1 message · David Brahm

#
Scott Summerill <scott.ctr.summerill at tc.faa.gov> wrote:
I asked as similar question on S-news a while ago, and this is what I put
together from the replies.  Note "sd" is the standard deviation of the
underlying normal, not of the final truncated distribution.  "lo" and "hi" are
the cutoff points on either side.


rnbnd <- function(N, mn=0, sd=1, lo=-Inf, hi=Inf, tol=3) {
  if (hi-mn < tol*sd || mn-lo < tol*sd)               # Alan Zaslavsky's method
    return(mn + sd * qnorm(runif(N, pnorm((lo-mn)/sd), pnorm((hi-mn)/sd))))
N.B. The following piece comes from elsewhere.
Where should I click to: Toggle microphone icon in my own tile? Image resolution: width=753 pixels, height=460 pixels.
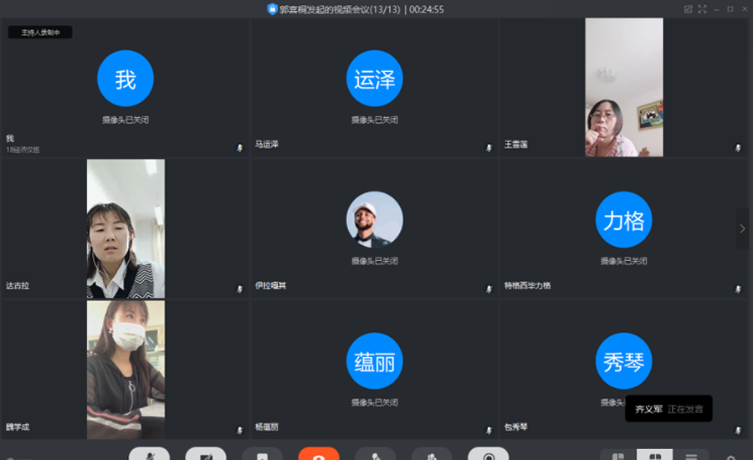click(x=240, y=147)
  x <- rep(NA, N)                                     # Rejection method
  bnd <- function(z, lo, hi) ifelse(z<lo | z>hi, NA, z)
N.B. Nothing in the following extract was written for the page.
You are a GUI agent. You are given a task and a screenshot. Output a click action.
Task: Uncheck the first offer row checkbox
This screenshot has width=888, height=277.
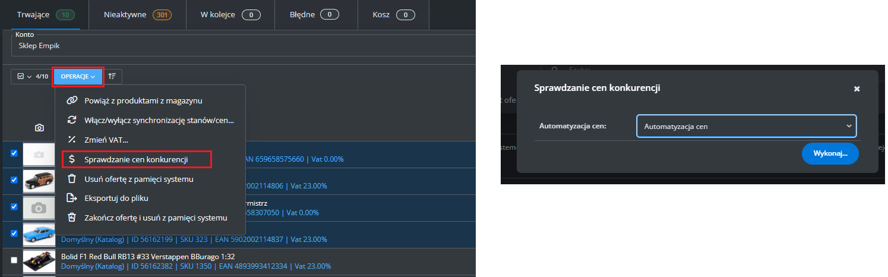[14, 153]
  while (any(q <- is.na(x))) x[q] <- bnd(rnorm(sum(q), mn, sd), lo, hi)
  x
}


For efficiency, this function chooses between 2 methods.  If the truncation is
"severe", I generate the distribution from qnorm on a uniform distribution
(thanks originally to Alan Zaslavsky, and this was Thomas Lumley's approach as
well).  If the truncation is not severe (more than 3 sigma out), I use the
rejection method, just throwing out points in the truncated tails.  Good luck!